Right Here, Right Now (1990)
ジーザス・ジョーンズは人名ではない。バンド名だ。
1989年にデビューしたイギリスのバンドである。
フロントマンでソングライターのマイク・エドワーズはルックスも良いけど才能も凄かった。
彼の創り出す音楽はロックとテクノとサンプリングとダンスミュージックを融合したミクスチャー・ロックだった。
当時は「デジタル・ロック」とも呼ばれていたが、今聴くとそこまでデジタル臭さはない。
いちばんデジタル臭く聴こえるのはドラムかもしれないけど、実はこれはドラムマシンではなく、人間が叩いている。幸か不幸かこういうドラマーなのだ。マイク・エドワーズにも「頼むからもっと人間らしく叩いてくれ」と言われたという逸話がある。

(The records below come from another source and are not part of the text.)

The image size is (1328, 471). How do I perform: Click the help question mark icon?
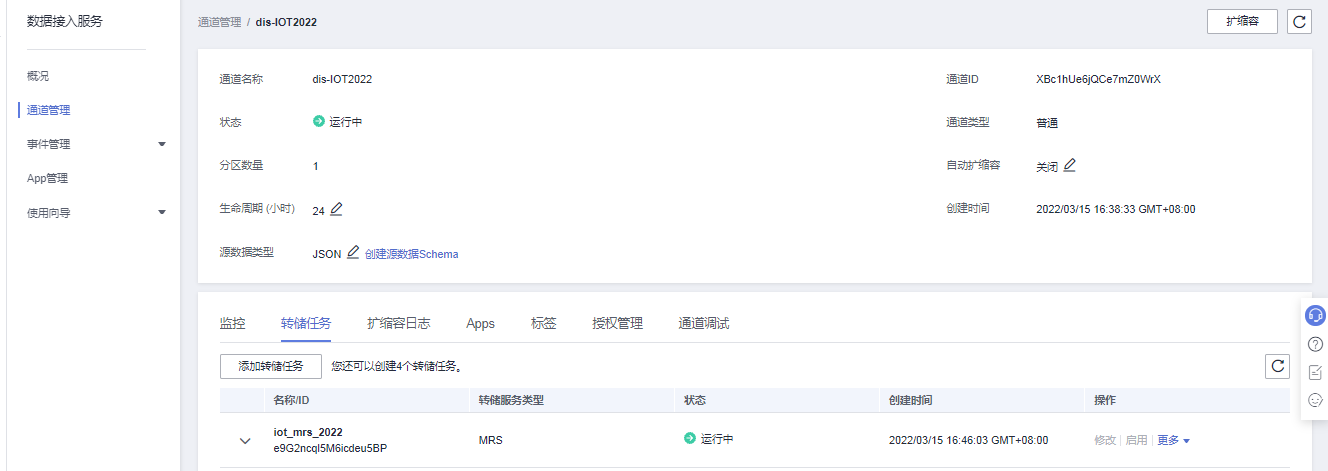click(1315, 344)
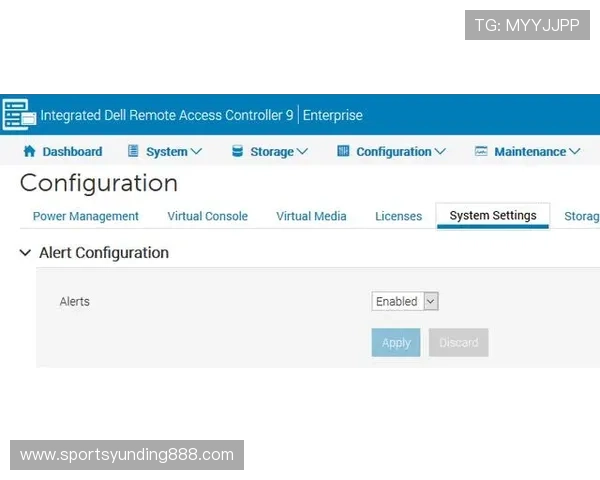Click the Maintenance menu icon
The height and width of the screenshot is (480, 600).
click(x=481, y=152)
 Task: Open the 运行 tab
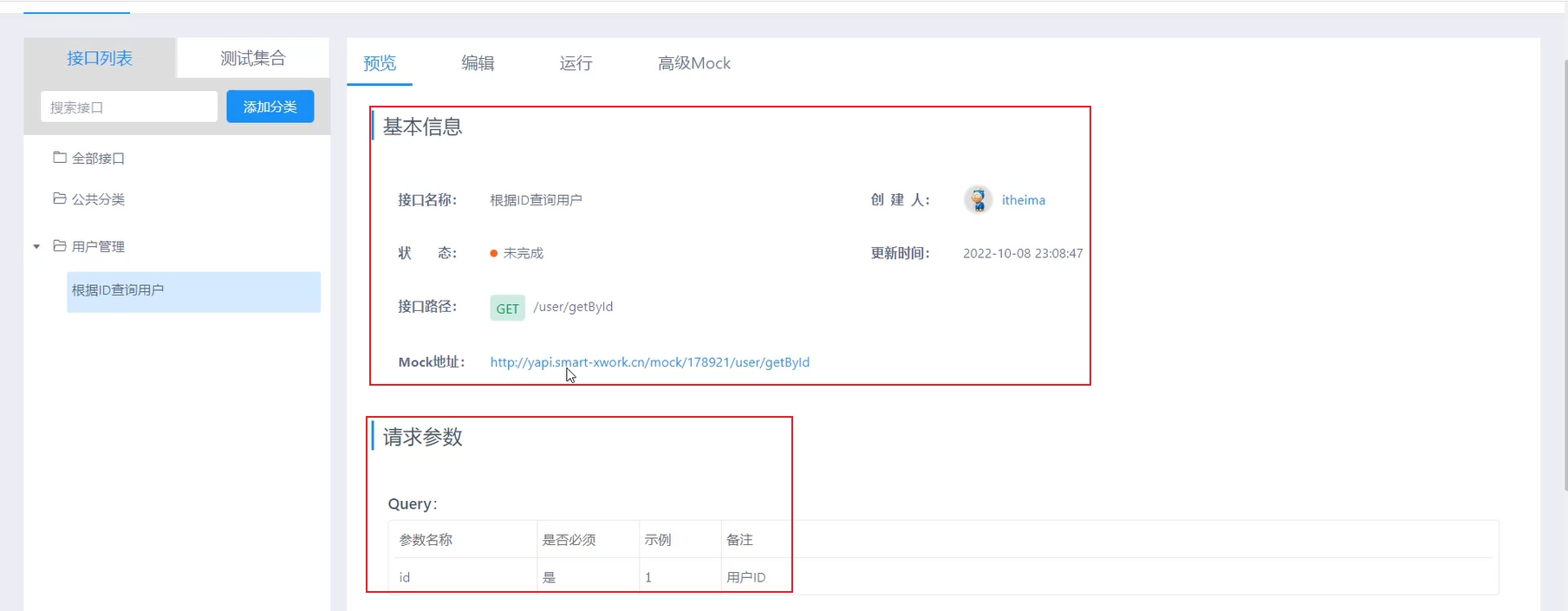(x=576, y=63)
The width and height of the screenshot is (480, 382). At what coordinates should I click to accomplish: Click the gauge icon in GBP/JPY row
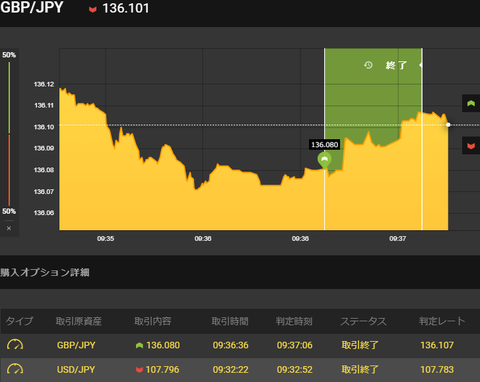[15, 345]
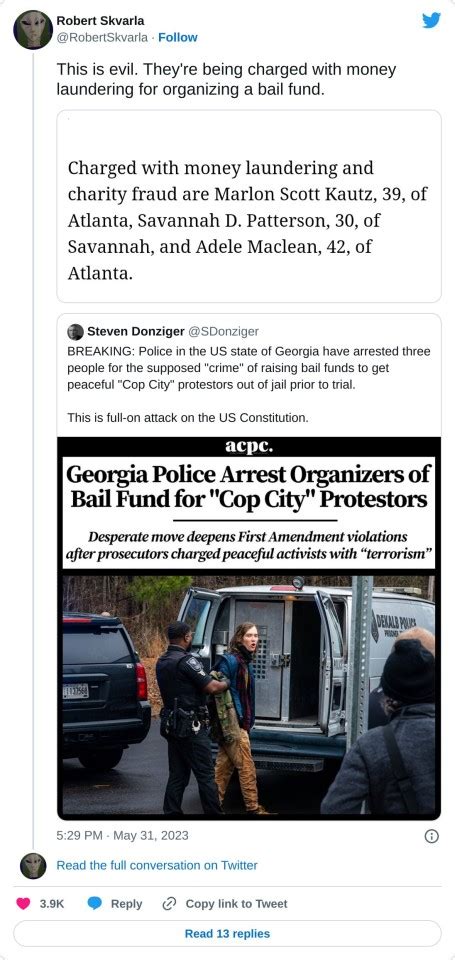Like the tweet with the heart icon
This screenshot has height=960, width=455.
point(23,903)
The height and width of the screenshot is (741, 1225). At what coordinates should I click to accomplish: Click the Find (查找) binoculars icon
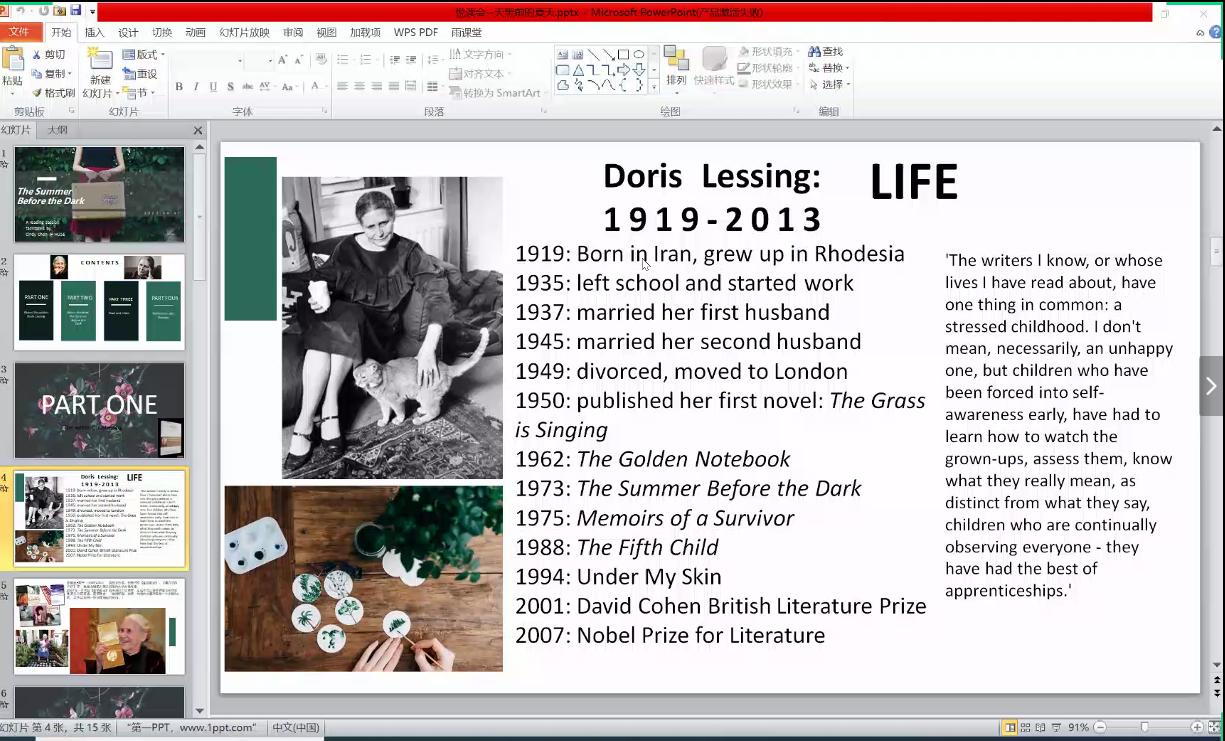point(814,52)
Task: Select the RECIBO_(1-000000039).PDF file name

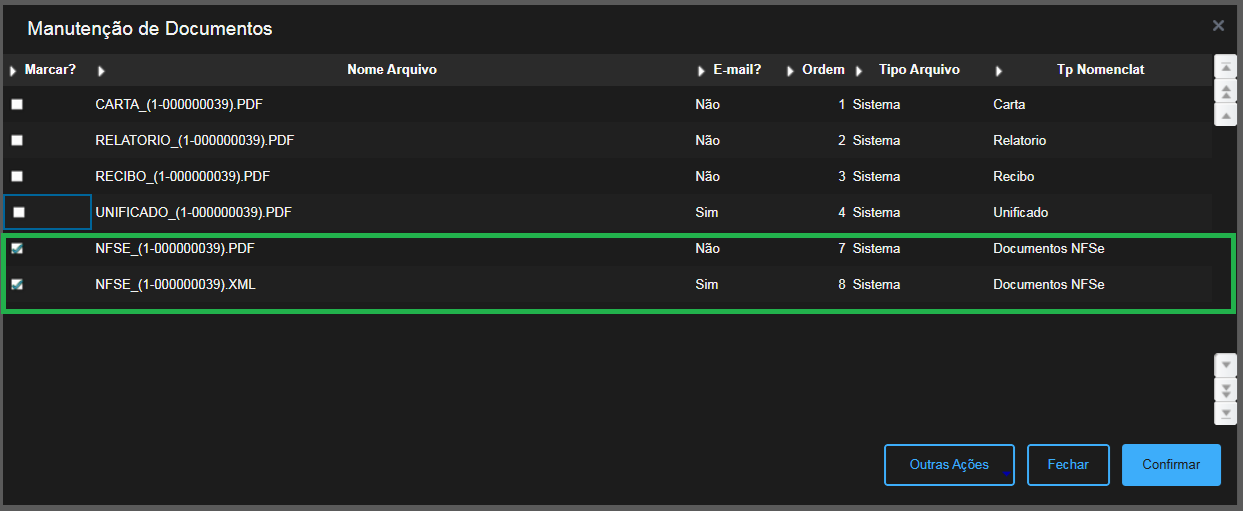Action: click(x=183, y=177)
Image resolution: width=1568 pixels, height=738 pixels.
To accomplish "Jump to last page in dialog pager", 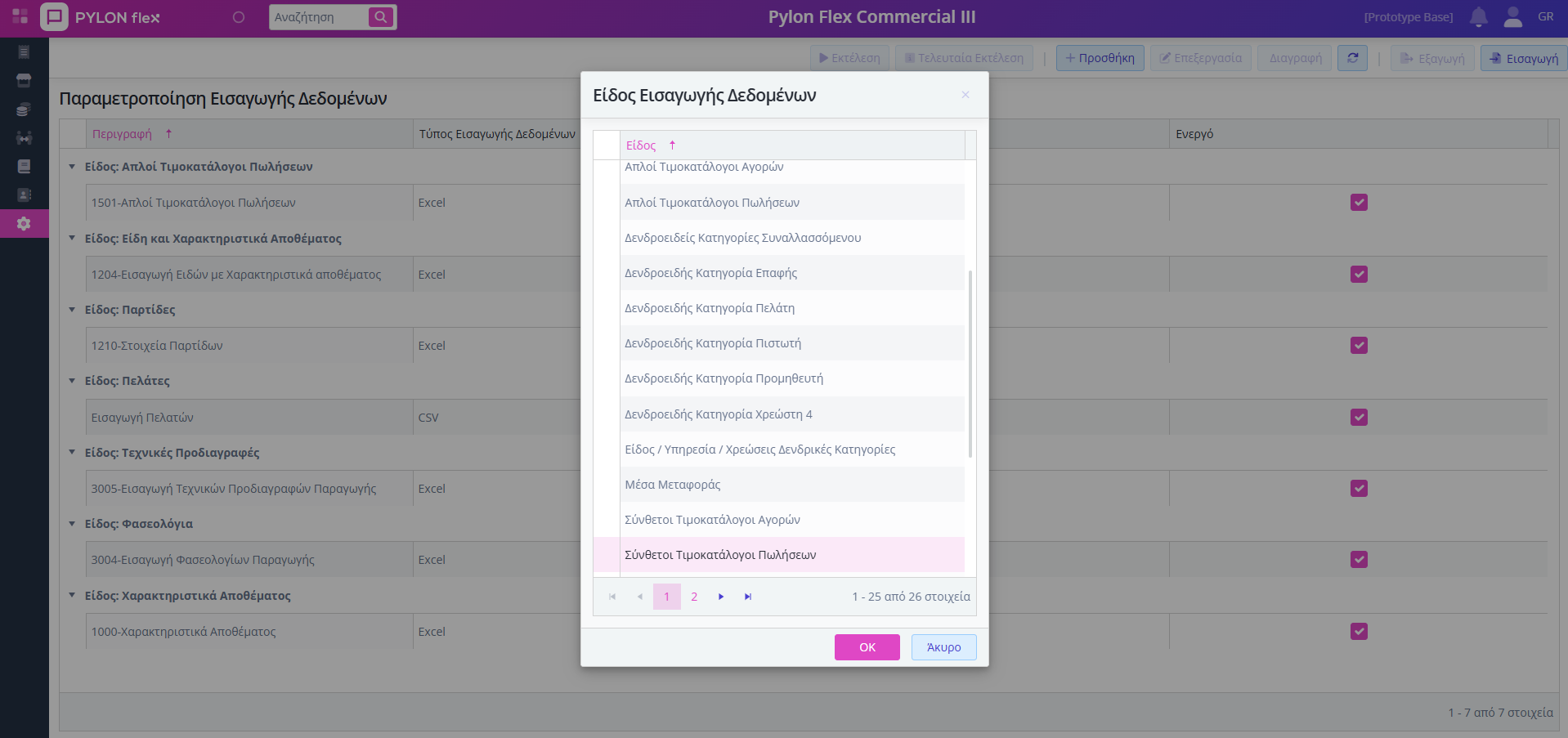I will pyautogui.click(x=747, y=597).
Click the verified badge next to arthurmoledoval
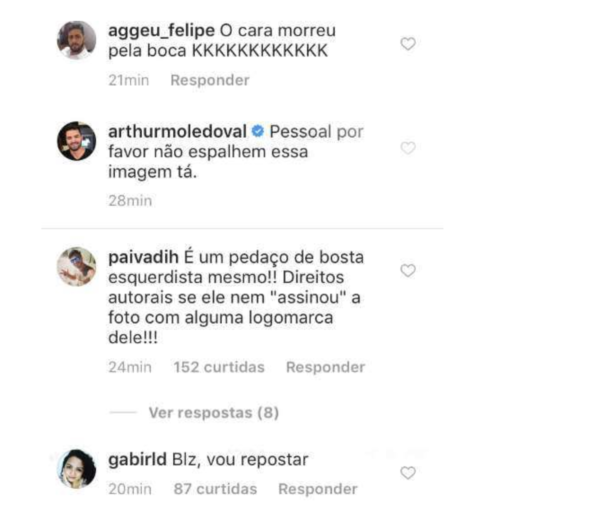The height and width of the screenshot is (508, 600). [x=258, y=131]
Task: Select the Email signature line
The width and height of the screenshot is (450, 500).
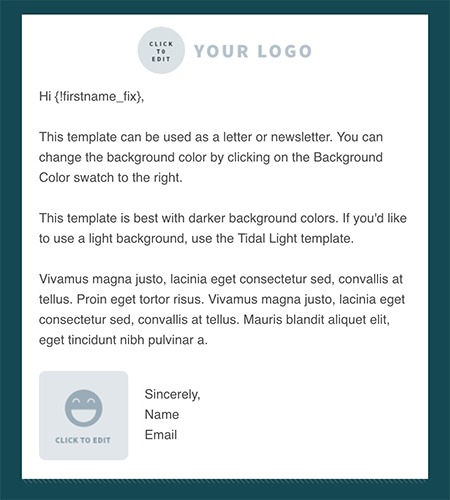Action: click(161, 435)
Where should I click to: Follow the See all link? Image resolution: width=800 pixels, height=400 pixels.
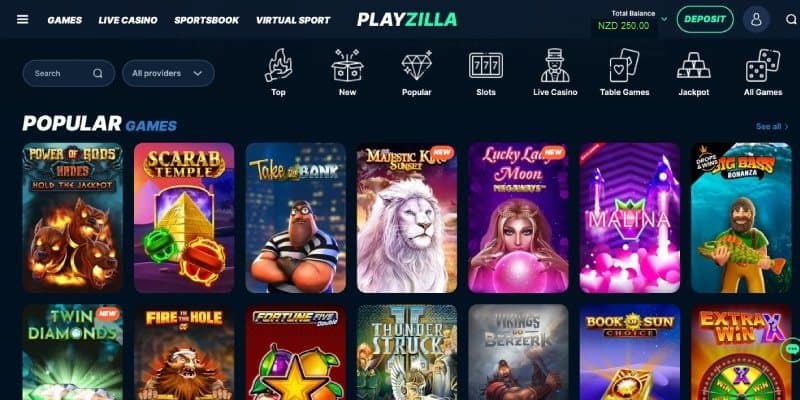(x=772, y=127)
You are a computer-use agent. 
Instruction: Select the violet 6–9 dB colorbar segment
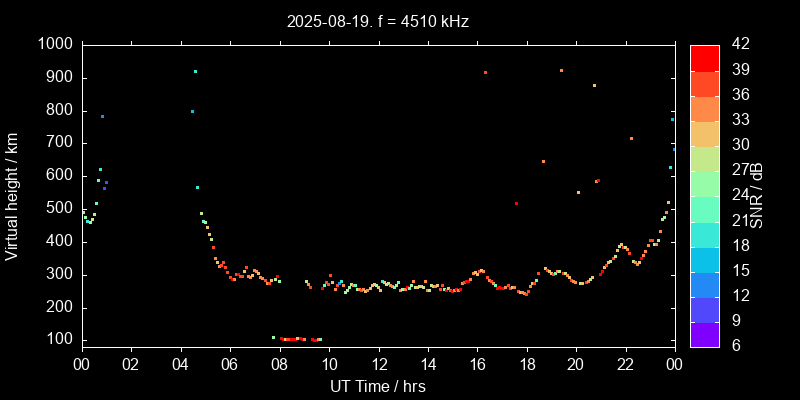point(704,334)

この曲は彼らの2ndアルバムに先駆けて発表されたシングルで、英国のみならず、全米チャートで2位まで上がる破格の大ヒットとなった。
ラジオで女性が「いま革命が起きている」と喋っている
ボブ・ディランが歌っていた時代、こんなことは夢だった
なあ、生きるっていいことだな
おれはこの時を待っていたんだいま、ここに、僕はいる
そしてまさにいま、ここで
歴史の呪縛から世界が立ち上がるのを
僕は見ている(written by Mike Edwards)
1989年にベルリンの壁が崩壊すると、東欧諸国が次々に民主化され、この曲をレコーディングしていた1990年5月にはソビエト連邦からリトアニアが独立を宣言し、ソ連崩壊の引き金となった。そして1991年12月にソ連は消滅し、第二次世界大戦後40年近くにわたった東西冷戦状態はひとまず解消されたのだった。
この歌はそのヨーロッパの激動の真っ只中にいることを歌ったものだろう。
いまの若者たちには実感がわかないかもしれないけれども、米国とソ連の冷戦時代というのは、いつ核戦争が起こってもおかしくない、つまりいつ地球がまるごとボンっと焼き上がって世界が終わりになってもおかしくない状況なんだと、当時の人々、つまり若い頃のわれわれは、そう認識しながら生きていたのだ。
なんとなく「21世紀なんてやってこないんだろうなあ」などと思いつつも、一生懸命働いたり、将来の夢を見たり、恋愛や子作りをしたりというのは、今思えば刹那的で虚無的な時代だったんだなあ、とあらためて思う。
そんな冷戦時代が終わって、これからどんな時代になるんだろう、と世界の未来への希望に満ちた視線でこの歌は歌われている。
いや、今は冷戦時代よりもっとヤバい状況になりつつあるよ、なんてつい言いたくなってしまうけれども、でも今の子供たちが、世界の終わりに怯えたり虚無的になったりはしてほしくないなあと祈るばかりである。